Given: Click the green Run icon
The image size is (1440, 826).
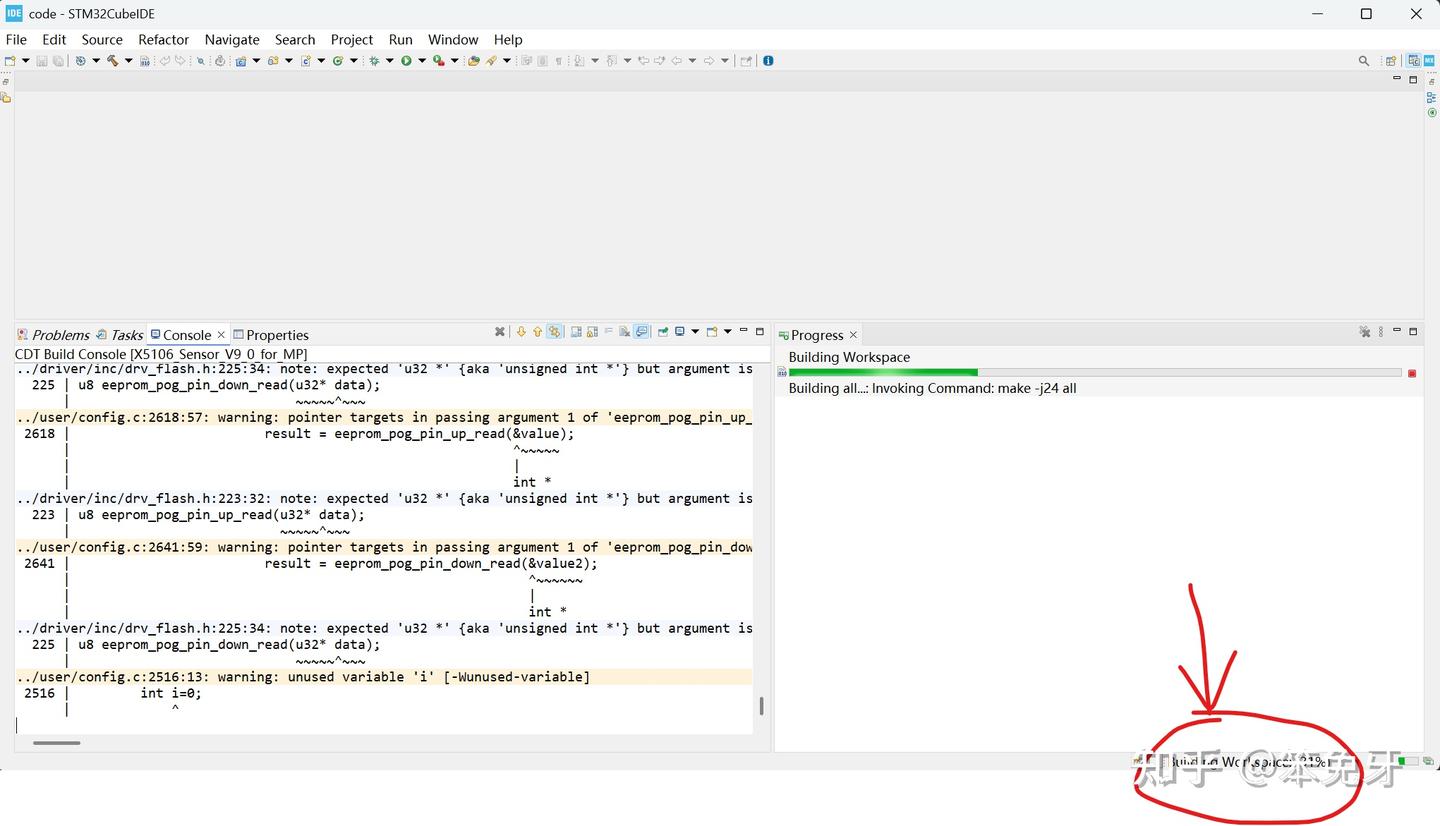Looking at the screenshot, I should click(x=405, y=60).
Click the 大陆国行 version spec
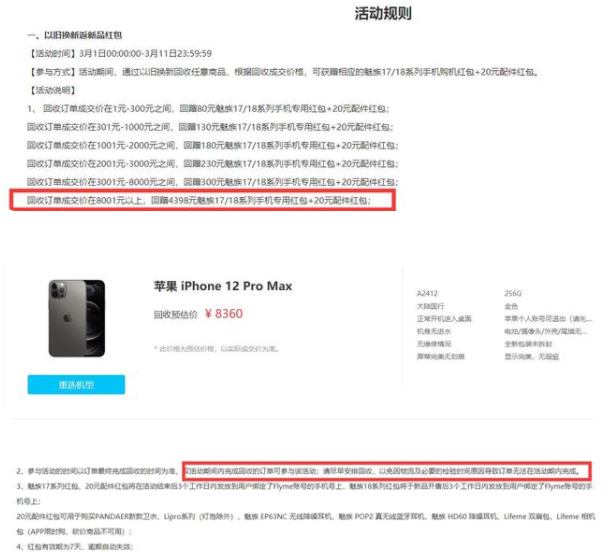This screenshot has height=560, width=616. pyautogui.click(x=430, y=306)
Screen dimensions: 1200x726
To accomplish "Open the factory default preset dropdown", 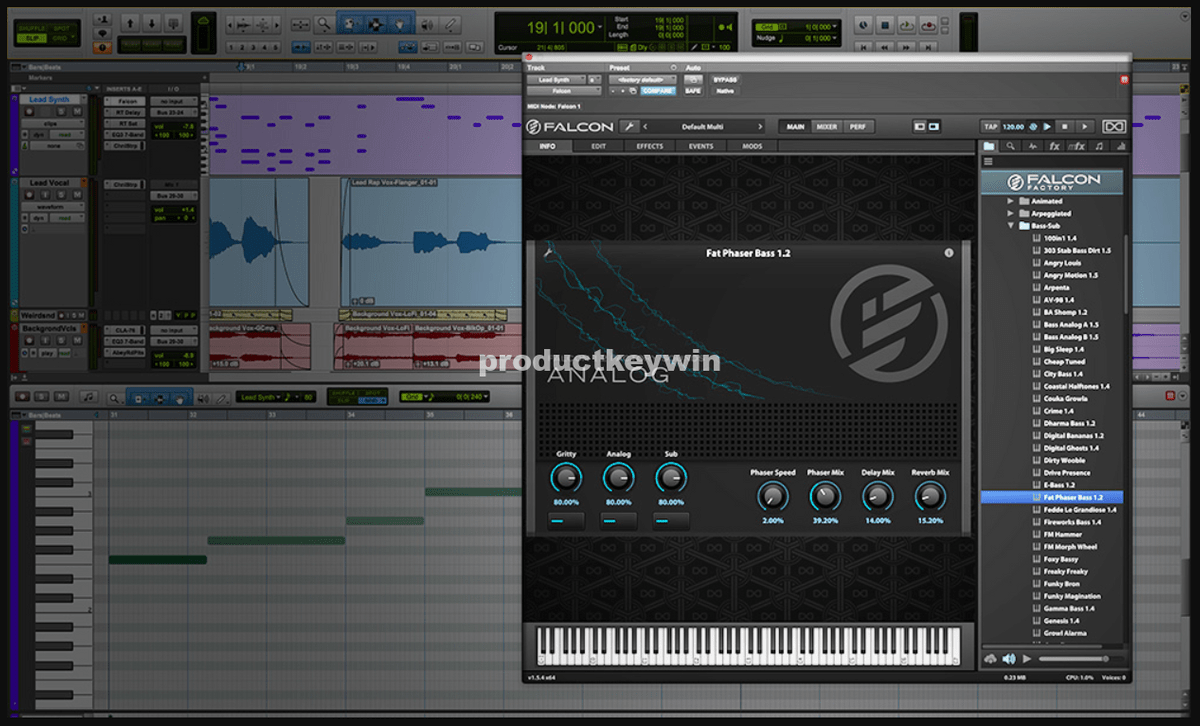I will point(642,79).
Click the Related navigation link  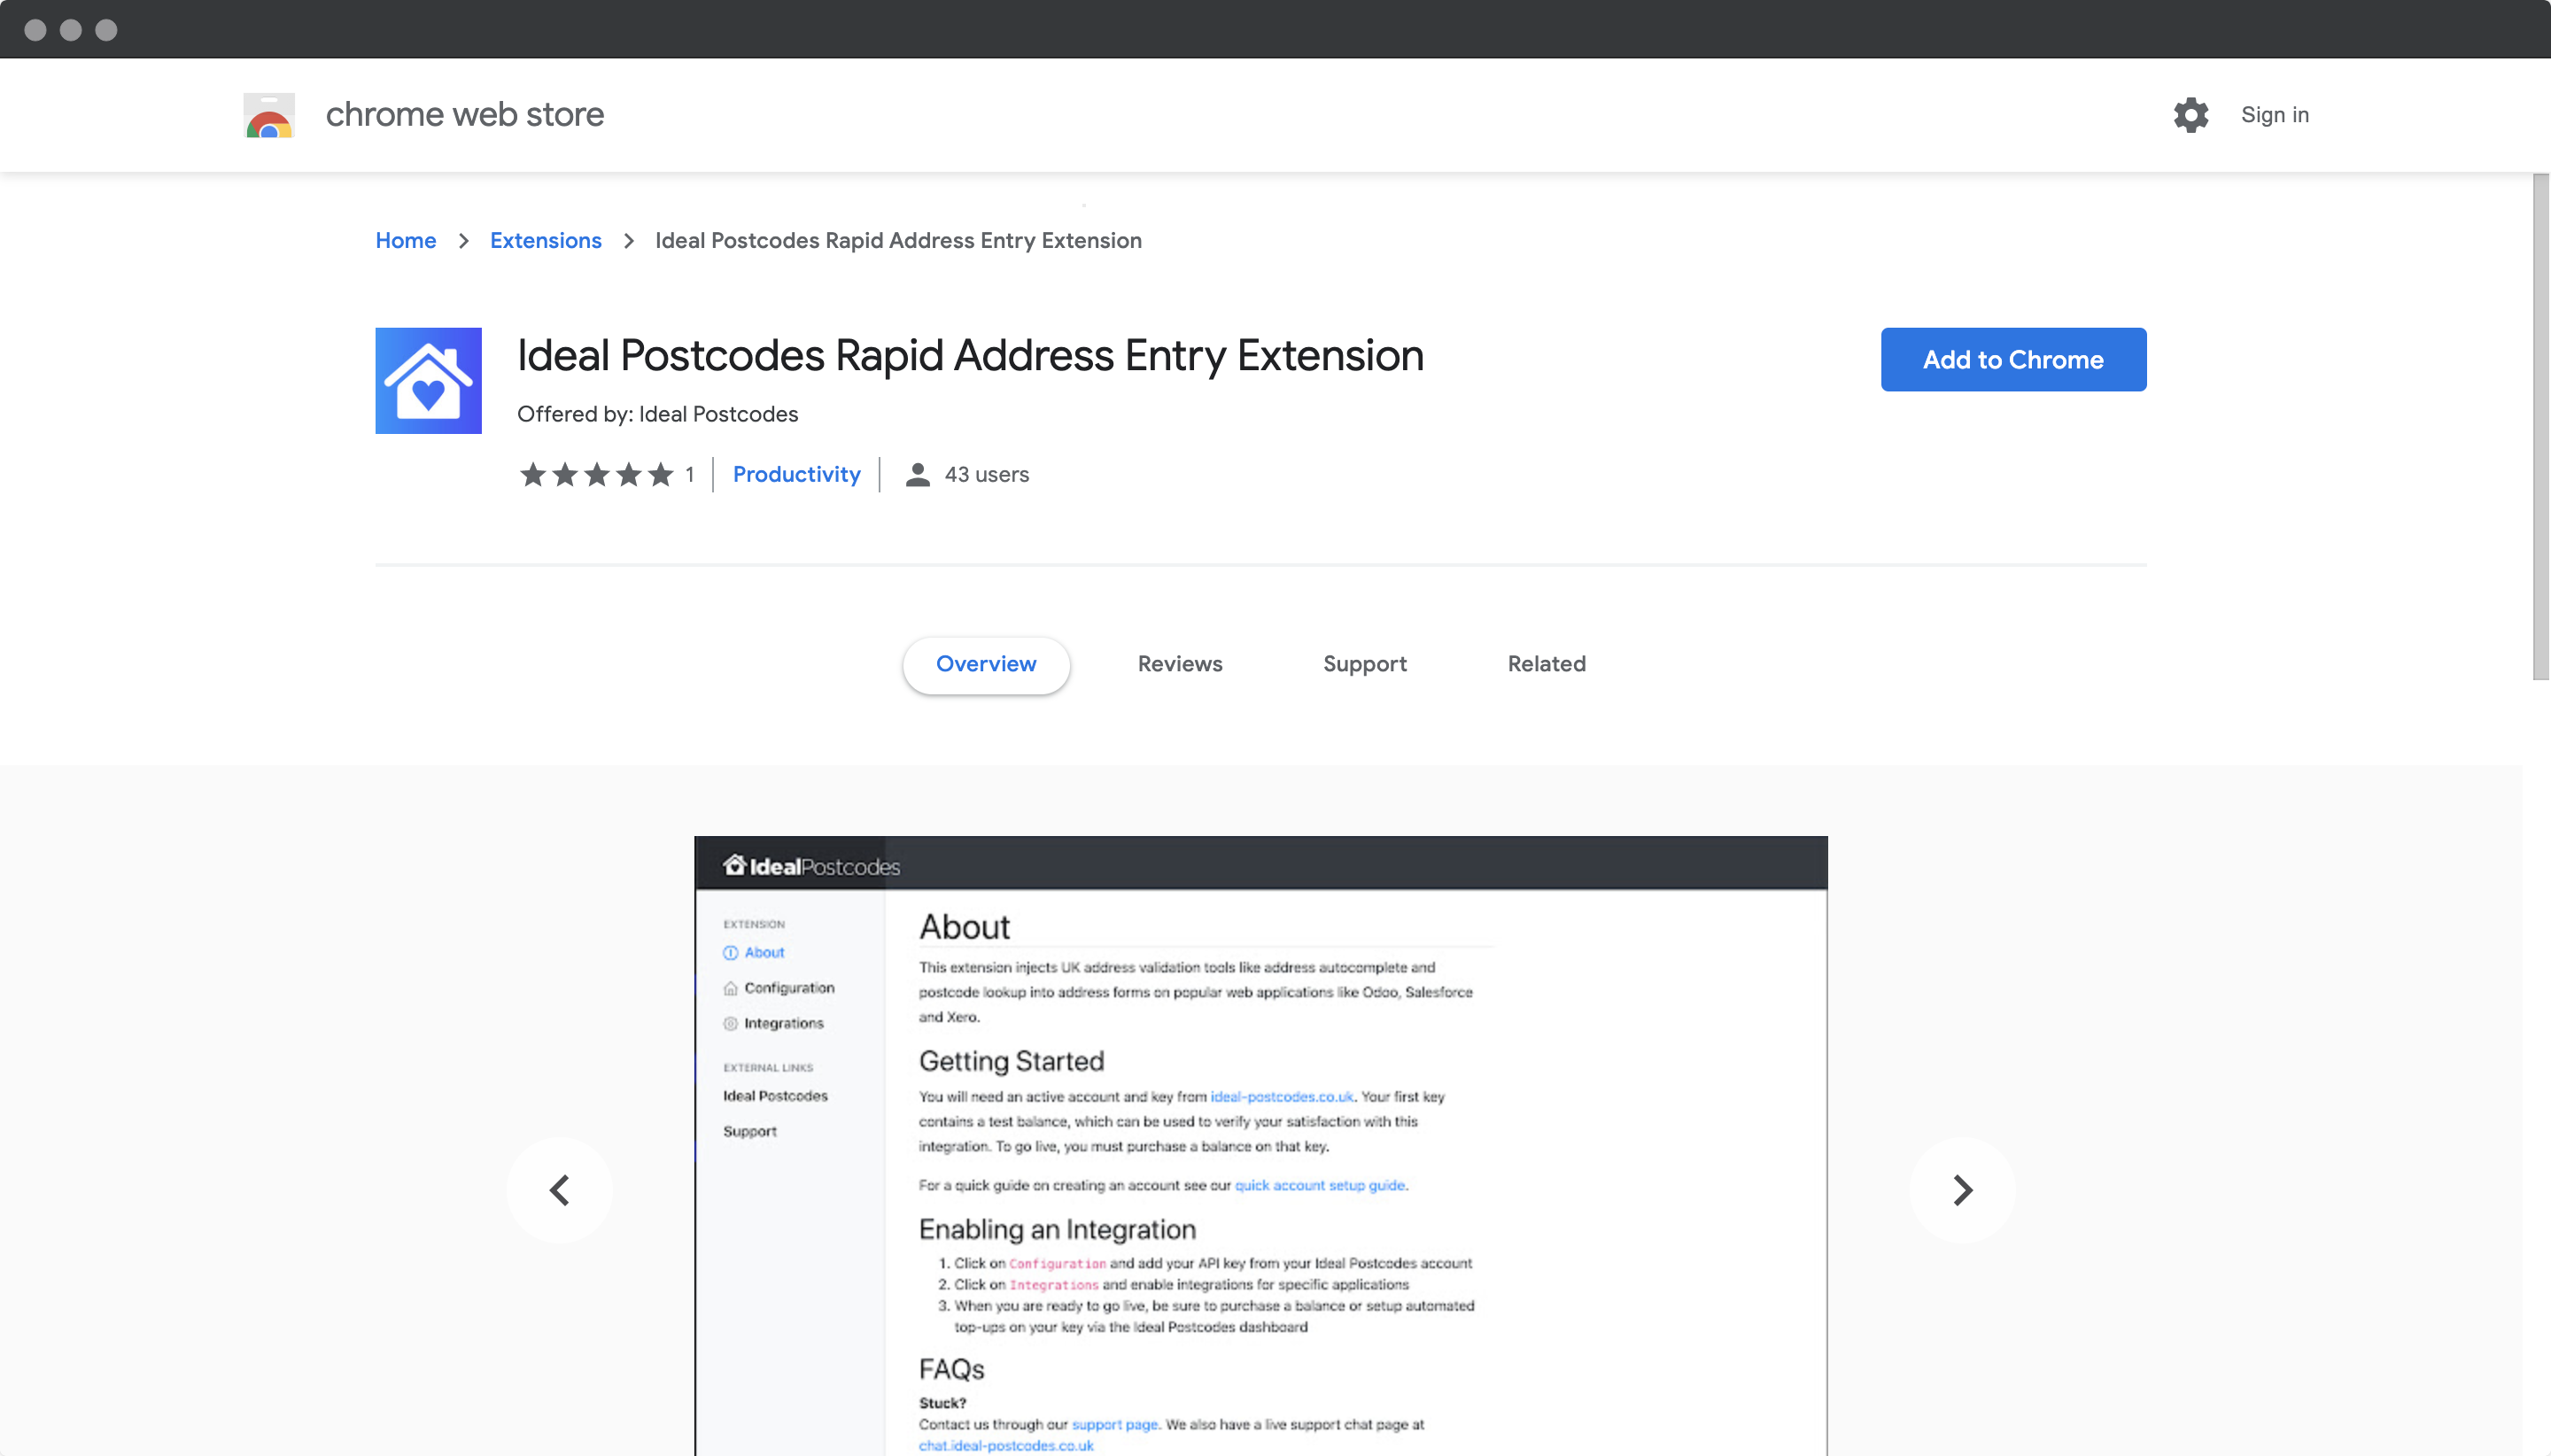pyautogui.click(x=1547, y=662)
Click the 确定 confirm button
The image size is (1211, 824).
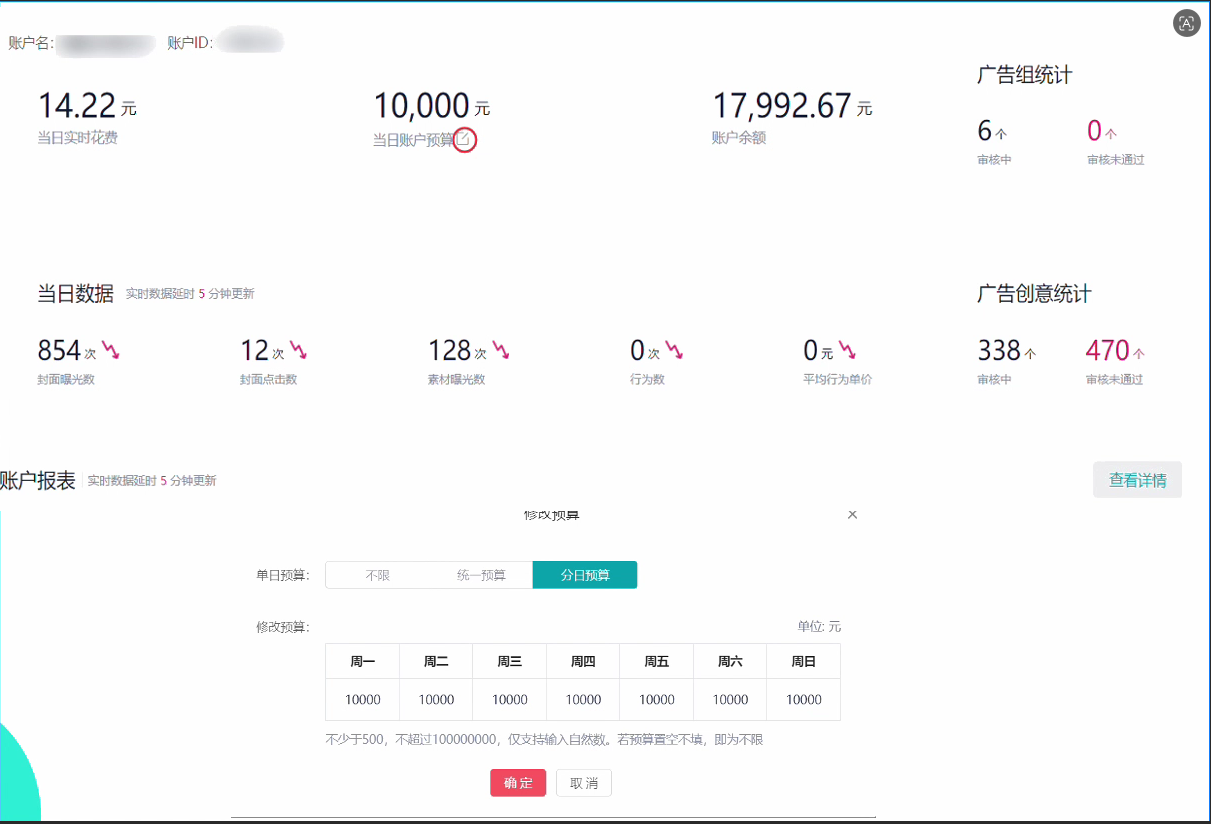[x=518, y=783]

### Task instructions:
In the listing above, find the line containing "Click the 确定 confirm button" and restate it and every later line verbatim, with the pictures left out.

### Response:
Click the 确定 confirm button
The image size is (1211, 824).
[x=518, y=783]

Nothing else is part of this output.